■ **Work request**: Below is some data. Retype exactly the lines starting at the one with "Where should I click to: Expand" and ending at the one with "Task: Open the Shipping help question icon".

Stored items:
════════════════════
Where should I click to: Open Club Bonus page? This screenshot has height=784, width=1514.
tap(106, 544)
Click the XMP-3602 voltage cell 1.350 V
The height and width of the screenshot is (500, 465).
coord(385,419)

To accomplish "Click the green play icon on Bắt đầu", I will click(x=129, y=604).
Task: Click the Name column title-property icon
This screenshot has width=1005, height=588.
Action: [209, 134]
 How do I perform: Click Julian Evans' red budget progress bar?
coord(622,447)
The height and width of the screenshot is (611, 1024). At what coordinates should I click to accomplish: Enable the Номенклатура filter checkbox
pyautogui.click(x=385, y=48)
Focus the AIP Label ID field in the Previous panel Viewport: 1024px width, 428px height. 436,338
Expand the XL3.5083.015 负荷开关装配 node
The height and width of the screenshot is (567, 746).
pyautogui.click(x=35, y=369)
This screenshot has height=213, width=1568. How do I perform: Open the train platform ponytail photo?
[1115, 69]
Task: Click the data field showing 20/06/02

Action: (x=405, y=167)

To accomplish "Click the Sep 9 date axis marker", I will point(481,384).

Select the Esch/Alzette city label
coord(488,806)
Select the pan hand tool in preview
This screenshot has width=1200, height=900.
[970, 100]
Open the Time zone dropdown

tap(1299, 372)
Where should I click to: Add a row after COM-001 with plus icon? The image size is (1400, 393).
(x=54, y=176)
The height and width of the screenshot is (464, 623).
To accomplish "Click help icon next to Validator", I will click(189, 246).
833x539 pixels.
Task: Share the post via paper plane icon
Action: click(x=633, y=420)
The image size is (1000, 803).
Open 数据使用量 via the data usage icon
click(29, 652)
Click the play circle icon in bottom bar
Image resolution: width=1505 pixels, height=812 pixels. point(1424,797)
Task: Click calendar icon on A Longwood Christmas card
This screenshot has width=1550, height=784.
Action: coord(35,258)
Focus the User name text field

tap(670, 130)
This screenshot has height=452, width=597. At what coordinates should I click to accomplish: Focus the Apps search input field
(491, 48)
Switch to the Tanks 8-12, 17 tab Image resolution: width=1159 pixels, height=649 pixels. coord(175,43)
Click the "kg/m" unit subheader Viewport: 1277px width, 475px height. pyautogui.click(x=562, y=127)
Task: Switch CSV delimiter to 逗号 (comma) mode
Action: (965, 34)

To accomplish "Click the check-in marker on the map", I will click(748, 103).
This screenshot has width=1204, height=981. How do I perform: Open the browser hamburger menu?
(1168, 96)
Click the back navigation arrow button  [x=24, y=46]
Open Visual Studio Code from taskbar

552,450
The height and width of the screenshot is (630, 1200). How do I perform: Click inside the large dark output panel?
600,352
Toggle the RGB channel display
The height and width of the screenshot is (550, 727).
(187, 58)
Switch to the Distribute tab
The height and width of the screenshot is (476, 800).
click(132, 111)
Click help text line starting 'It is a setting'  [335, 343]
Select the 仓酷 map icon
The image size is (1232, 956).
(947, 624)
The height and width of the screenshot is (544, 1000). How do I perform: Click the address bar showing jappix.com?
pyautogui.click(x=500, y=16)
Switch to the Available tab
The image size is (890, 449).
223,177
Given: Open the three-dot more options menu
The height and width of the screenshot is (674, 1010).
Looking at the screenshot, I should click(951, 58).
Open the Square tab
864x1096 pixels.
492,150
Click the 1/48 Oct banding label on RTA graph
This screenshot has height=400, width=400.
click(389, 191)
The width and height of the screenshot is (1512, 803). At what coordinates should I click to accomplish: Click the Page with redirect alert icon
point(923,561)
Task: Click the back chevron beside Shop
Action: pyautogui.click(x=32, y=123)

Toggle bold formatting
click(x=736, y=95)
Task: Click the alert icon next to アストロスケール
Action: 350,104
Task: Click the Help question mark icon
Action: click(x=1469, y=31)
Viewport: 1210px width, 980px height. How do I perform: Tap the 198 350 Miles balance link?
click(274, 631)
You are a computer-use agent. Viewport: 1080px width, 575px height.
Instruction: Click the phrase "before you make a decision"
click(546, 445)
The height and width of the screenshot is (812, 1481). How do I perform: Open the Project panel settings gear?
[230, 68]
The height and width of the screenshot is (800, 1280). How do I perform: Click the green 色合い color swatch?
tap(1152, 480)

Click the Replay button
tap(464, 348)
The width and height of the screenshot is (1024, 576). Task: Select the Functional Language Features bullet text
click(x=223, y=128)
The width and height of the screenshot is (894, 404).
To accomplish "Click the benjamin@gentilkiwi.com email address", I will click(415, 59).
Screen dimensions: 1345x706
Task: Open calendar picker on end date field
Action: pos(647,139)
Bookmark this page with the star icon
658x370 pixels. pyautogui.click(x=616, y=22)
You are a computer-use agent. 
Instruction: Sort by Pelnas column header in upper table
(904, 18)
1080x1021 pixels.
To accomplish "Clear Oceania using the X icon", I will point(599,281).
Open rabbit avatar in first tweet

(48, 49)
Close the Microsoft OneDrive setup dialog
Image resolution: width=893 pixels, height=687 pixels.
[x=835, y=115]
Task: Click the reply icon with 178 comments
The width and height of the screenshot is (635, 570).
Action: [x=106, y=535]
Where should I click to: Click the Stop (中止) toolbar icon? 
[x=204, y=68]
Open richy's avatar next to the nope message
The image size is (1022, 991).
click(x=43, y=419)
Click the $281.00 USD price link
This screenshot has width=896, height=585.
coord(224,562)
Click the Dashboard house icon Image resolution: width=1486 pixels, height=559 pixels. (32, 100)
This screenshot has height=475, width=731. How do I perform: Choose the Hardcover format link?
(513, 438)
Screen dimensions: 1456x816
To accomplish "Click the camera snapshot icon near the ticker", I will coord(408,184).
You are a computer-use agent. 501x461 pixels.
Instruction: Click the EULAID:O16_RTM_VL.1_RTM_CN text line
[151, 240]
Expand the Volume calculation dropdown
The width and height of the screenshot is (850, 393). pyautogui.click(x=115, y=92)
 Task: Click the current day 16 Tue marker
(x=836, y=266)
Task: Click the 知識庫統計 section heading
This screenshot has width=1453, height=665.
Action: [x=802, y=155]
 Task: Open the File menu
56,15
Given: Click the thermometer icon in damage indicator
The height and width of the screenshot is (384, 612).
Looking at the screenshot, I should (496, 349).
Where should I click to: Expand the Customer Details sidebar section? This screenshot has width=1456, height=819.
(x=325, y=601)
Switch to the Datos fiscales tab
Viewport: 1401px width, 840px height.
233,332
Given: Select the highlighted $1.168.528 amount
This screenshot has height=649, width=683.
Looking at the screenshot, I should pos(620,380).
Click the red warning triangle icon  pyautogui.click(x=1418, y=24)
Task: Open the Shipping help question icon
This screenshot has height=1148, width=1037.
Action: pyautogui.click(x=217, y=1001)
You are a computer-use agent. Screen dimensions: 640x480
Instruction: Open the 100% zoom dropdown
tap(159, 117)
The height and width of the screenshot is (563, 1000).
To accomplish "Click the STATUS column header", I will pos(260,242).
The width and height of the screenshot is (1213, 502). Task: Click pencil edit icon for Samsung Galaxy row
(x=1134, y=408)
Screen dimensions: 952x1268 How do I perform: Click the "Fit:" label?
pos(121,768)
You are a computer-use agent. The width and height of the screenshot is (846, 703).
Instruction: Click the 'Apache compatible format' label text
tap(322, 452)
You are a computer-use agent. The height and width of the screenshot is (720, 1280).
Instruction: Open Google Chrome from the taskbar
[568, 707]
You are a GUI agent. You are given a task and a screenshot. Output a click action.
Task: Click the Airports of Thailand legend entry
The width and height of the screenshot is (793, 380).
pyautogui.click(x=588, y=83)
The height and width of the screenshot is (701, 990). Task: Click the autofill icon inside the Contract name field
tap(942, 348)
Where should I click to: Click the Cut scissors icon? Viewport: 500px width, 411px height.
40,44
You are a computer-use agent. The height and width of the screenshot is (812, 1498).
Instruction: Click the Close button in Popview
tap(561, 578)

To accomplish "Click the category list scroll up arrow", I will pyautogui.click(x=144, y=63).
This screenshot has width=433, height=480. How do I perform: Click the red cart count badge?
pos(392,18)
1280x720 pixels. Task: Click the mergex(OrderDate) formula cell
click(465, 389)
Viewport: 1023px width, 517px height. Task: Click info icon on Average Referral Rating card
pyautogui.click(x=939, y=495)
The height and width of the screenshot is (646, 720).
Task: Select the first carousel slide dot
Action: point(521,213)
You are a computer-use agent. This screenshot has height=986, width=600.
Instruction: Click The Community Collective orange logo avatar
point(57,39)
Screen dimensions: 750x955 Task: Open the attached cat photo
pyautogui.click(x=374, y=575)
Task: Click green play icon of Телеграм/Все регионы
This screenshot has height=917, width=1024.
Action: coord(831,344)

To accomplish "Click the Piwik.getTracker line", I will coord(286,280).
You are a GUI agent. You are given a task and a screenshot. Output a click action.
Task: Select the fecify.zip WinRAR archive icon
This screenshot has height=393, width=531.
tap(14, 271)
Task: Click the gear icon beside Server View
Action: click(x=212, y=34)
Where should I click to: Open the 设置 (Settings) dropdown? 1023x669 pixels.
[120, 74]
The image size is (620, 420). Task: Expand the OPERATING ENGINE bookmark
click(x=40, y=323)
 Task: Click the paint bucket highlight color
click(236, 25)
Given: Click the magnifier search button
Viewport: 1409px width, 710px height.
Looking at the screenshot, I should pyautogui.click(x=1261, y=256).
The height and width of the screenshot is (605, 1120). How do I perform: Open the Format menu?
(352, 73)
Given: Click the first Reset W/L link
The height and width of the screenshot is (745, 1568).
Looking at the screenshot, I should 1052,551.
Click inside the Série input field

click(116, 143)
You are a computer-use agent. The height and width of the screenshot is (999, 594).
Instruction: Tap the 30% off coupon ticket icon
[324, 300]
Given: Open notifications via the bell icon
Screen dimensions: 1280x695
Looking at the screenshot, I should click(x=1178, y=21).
════════════════════
■ **Task answer**:
Where should I click to: Expand the Customer Details sidebar section? This screenshot has width=1456, height=819.
(x=325, y=601)
Switch to the Datos fiscales tab
Viewport: 1401px width, 840px height.
233,332
Given: Select the highlighted $1.168.528 amount
This screenshot has height=649, width=683.
Looking at the screenshot, I should pos(620,380).
Click the red warning triangle icon  pyautogui.click(x=1418, y=24)
Task: Open the Shipping help question icon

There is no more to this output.